No, that is not what I said. I said that we were required to pay staff on the Cairnryan route the national minimum wage, and we were doing so. Under the new model, we are required to pay the national minimum wage, and we will, of course, do so.

You said earlier that the pay was the same and that the terms and conditions were changed slightly but not a lot. That is why I am asking why you needed to sack the Cairnryan seafarers.

Peter Hebblethwaite

To be clear, my reference to the rates of pay not changing was about the national minimum wage. We always paid that wage previously, and we will absolutely continue to pay it.

This is not about the Larne to Cairnryan route; it is about having a consistent and competitive crewing model across the entire organisation.
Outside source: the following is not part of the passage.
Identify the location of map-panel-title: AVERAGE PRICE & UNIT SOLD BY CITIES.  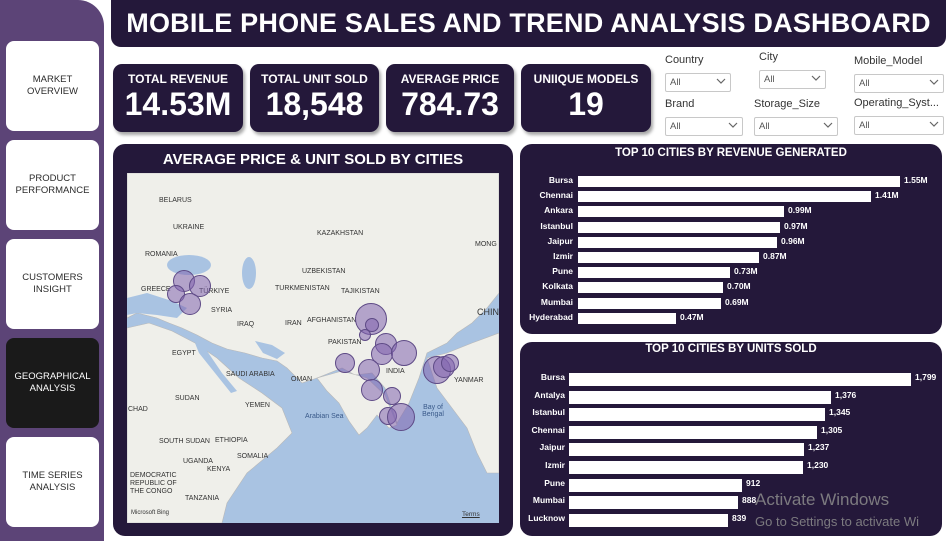
(313, 160).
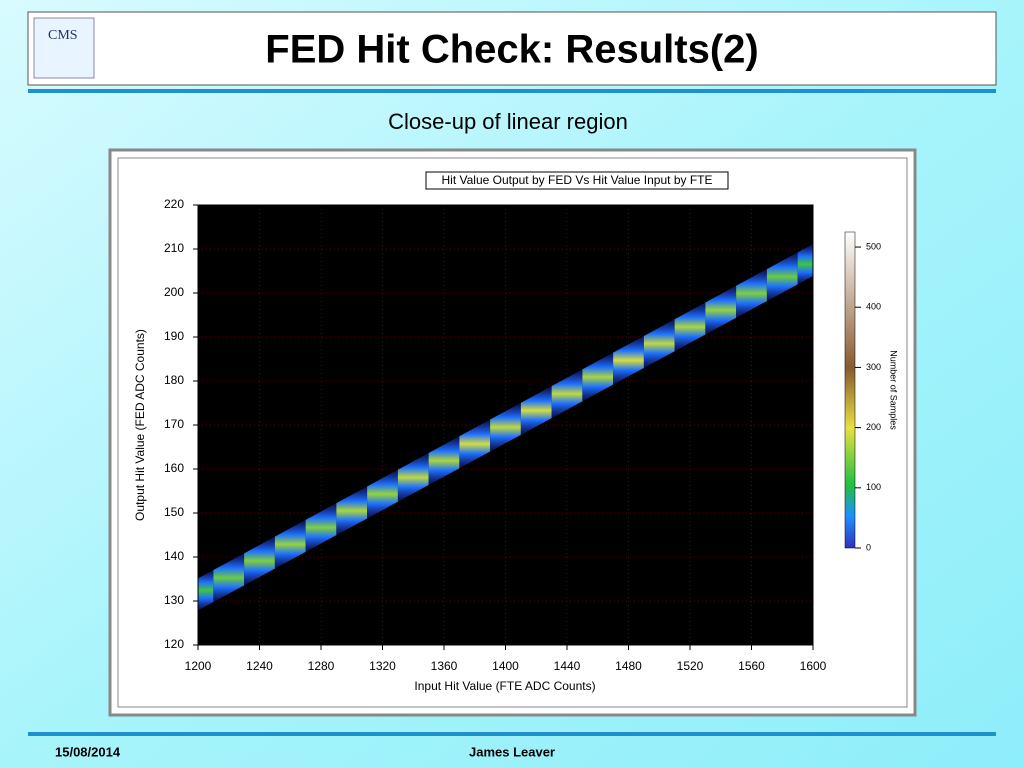  I want to click on logo-text: CMS, so click(63, 36).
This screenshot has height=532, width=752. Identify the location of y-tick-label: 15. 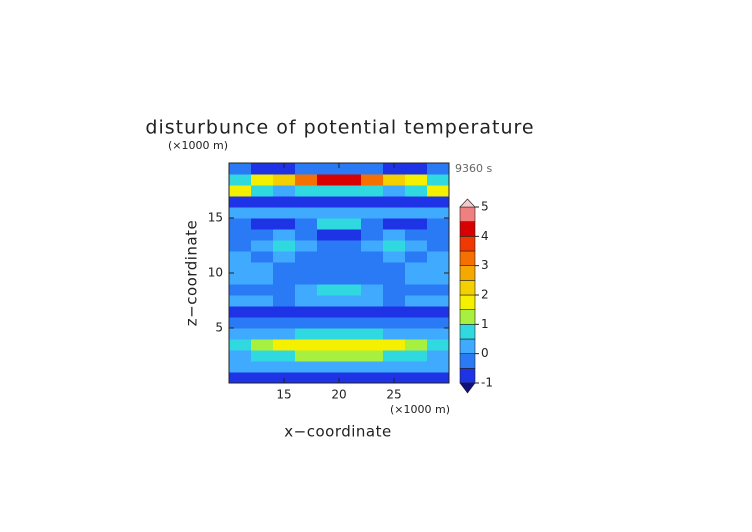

I am sure that the Cairnryan seafarers will be comforted to know that it is not about them.

The Deputy Convener

I thank Mr Hebblethwaite for attending the session. In my 20-plus years as a member of the Scottish Parliament, I am not sure that I have come across an issue with an employer that has united members right across the chamber in such hostility. The people we represent—our constituents—even those who are not in the south of Scotland or in Cairnryan, are disgusted and dismayed that a company with your reputation, and a company that has shareholders with reputations, has treated people with such disrespect and such a lack of dignity at work.

However, I thank Mr Hebblethwaite for taking the time to attend the session. We will discuss the evidence that we have received later in the meeting.

I wish everyone a restful Easter break—unfortunately, that will not be the case for the many P&O workers who have suffered at the hands of this chief executive.

11:49 Meeting continued in private until 12:52.